Come recuperare e prepararsi per il Roland Garros: “Questo è un anno completamente speciale, imprevedibile. Molto probabilmente ora tornerò a casa. Qui ho fatto il mio lavoro, ho fatto bene un paio di cose, altre sbagliate. Questo è quello che c’è. Almeno sono stato in grado di giocare tre partite ufficiali, ho combattuto fino alla fine e ho finito per perdere. Quando cedi tanti servizi non puoi sperare di vincere la partita, e questo è qualcosa che devo assolutamente sistemare. So come farlo: lo farò continuando a lavorare, ad allenarmi con il giusto atteggiamento guardando alle mie possibilità al Roland Garros “.

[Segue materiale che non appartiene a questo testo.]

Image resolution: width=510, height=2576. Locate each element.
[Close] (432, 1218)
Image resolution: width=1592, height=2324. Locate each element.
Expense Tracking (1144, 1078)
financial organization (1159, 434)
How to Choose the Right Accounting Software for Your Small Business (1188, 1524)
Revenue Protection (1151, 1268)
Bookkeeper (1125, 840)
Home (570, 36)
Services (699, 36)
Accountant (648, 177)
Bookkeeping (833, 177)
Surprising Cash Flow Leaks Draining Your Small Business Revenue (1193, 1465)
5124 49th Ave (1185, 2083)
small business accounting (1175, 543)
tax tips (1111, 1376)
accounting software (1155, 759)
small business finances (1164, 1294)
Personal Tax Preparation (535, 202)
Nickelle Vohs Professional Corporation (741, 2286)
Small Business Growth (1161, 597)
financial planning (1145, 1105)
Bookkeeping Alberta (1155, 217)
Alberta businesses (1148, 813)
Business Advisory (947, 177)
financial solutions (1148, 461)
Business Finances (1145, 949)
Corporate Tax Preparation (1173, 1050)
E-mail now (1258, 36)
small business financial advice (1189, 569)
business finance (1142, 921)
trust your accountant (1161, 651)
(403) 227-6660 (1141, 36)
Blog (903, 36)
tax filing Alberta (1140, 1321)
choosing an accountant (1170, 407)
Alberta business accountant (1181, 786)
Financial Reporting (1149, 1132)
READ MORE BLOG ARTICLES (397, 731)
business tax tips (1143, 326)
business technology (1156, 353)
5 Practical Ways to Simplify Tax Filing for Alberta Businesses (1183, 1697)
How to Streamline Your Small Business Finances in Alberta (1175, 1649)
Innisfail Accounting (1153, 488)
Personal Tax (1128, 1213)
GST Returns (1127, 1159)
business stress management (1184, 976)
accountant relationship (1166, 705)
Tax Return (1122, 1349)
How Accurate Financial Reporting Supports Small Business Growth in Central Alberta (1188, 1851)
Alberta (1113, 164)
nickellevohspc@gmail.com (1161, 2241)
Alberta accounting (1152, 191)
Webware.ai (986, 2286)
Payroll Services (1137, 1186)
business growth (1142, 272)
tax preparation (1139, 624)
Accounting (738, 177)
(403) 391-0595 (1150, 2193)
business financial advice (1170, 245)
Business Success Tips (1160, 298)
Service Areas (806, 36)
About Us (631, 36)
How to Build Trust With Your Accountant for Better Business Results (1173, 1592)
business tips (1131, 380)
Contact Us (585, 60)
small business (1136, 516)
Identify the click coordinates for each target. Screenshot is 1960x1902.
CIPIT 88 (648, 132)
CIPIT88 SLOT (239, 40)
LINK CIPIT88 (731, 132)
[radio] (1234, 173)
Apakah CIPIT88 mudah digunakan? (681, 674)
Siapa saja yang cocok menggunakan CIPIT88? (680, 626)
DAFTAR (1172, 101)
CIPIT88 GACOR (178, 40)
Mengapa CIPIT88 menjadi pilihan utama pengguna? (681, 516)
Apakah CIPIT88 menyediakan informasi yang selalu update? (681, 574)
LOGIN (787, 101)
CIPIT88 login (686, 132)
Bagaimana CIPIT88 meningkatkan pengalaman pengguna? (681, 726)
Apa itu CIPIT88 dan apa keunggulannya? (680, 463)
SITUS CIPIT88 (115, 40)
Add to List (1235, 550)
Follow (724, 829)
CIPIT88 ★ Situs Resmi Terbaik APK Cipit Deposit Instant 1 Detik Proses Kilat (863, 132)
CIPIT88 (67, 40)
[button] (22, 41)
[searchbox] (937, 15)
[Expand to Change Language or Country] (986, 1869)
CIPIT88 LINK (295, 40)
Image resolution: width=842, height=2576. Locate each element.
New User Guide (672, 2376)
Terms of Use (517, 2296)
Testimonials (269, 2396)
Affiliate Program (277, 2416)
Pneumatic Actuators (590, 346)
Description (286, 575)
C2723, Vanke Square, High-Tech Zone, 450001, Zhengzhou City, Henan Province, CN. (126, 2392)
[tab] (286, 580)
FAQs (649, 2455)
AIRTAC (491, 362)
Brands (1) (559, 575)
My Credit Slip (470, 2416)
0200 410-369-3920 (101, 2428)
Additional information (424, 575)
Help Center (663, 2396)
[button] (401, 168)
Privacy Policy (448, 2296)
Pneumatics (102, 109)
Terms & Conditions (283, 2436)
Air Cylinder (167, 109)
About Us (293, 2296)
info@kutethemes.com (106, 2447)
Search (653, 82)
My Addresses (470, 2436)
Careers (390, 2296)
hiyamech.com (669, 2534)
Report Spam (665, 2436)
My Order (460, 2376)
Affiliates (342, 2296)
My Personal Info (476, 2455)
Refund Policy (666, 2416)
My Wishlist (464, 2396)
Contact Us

“Possiamo cercare scuse, ma la realtà è che non ho giocato abbastanza bene. Posso chiedere, internamente, perché è successo, come è successo, cosa devo sistemare … ma questo non è il momento di farlo. È ora di accettare che non ho giocato bene, è stato un pomeriggio brutale in termini di umidità, le condizioni erano molto più pesanti rispetto ai giorni precedenti ed è stato difficile per me farlo arretrare negli scambi, Diego ha fatto un ottimo lavoro. Anche all’inizio della partita, 2-1 e 0-30 a favore, ho giocato otto orribili punti di fila. Quando hai la possibilità di rompere e improvvisamente ti vedi crollare, tutto cambia. Ho provato di tutto nel secondo set, ma se perdi tre volte di seguito il tuo servizio serve un miracolo per vincere. Questo semplicemente non era possibile oggi. “

Continua nell’analisi della sconfitta e illustra i piani per il Roland Garros: “Il mio piano era di giocare domani. Avendo perso, ora valuteremo cosa fare. Credo che tornerò a casa, non vedo molte uscite diverse. È stata una brutta notte contro un avversario che ha giocato ottimamente, il merito va a lui. Per me, il demerito di non aver fatto le cose abbastanza bene. L’atteggiamento è stato corretto fino alla fine, mi sono dato delle opportunità, ma se perdi il servizio tante volte non è che sia difficile, è impossibile vincere a questo livello. Per qualche motivo oggi era più umido, la palla non ha corso tanto quanto i giorni precedenti. Molti mesi senza gareggiare, senza avere una capacità automatica di adattarsi alle condizioni. Fisicamente, forse ho bisogno di competere e giocare punti continui lunghi. Il tempo è limitato, ma sono cose che bisogna prendere per continuare a competere.
Le differenze di Diego rispetto agli altri duelli: “L’ho notato molto bene. Ha giocato una grande partita, questa è la realtà. Ha giocato a un ottimo livello e io no. È uno dei migliori giocatori del mondo, e se affronti questi giocatori, è normale perdere se non stai bene. Ed è quello che è successo “.